» LISTED RECORDS
+ + + + + + +

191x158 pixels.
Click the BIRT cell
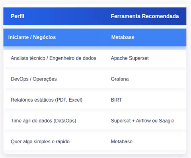[116, 100]
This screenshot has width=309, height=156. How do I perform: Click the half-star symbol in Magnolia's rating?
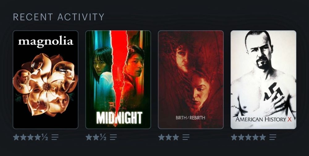(x=45, y=137)
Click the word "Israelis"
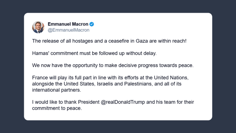The width and height of the screenshot is (236, 133). (x=107, y=84)
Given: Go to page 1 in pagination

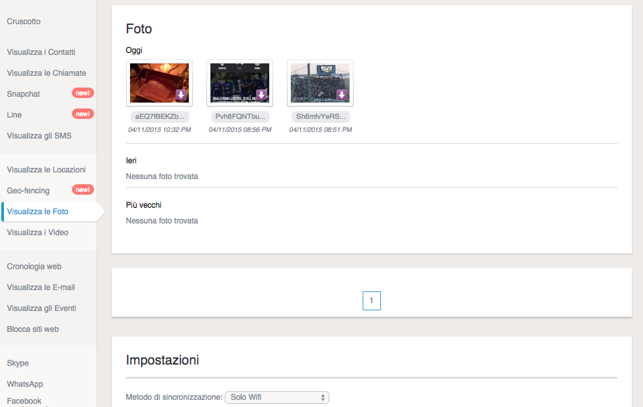Looking at the screenshot, I should coord(371,301).
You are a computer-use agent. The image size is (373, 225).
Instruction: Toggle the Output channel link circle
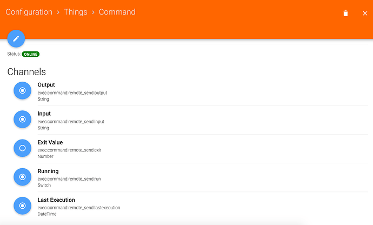pos(22,90)
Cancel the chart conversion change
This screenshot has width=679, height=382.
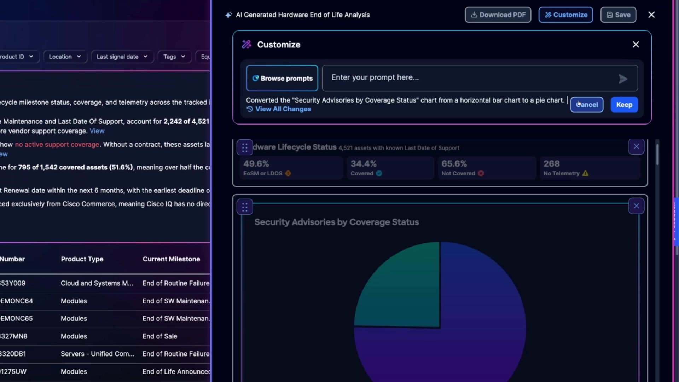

+ + + + + + +

A faithful copy of the records above, without images, is what to give back.

» WRITTEN RESPONSE
191x158 pixels.
Click the BIRT cell
[116, 100]
This screenshot has width=309, height=156. How do I perform: Click the half-star symbol in Magnolia's rating?
(x=45, y=137)
Click the word "Israelis"
The width and height of the screenshot is (236, 133). (x=107, y=84)
Given: Go to page 1 in pagination

Looking at the screenshot, I should coord(371,301).
You are a computer-use agent. The image size is (373, 225).
Instruction: Toggle the Output channel link circle
pos(22,90)
Cancel the chart conversion change
This screenshot has width=679, height=382.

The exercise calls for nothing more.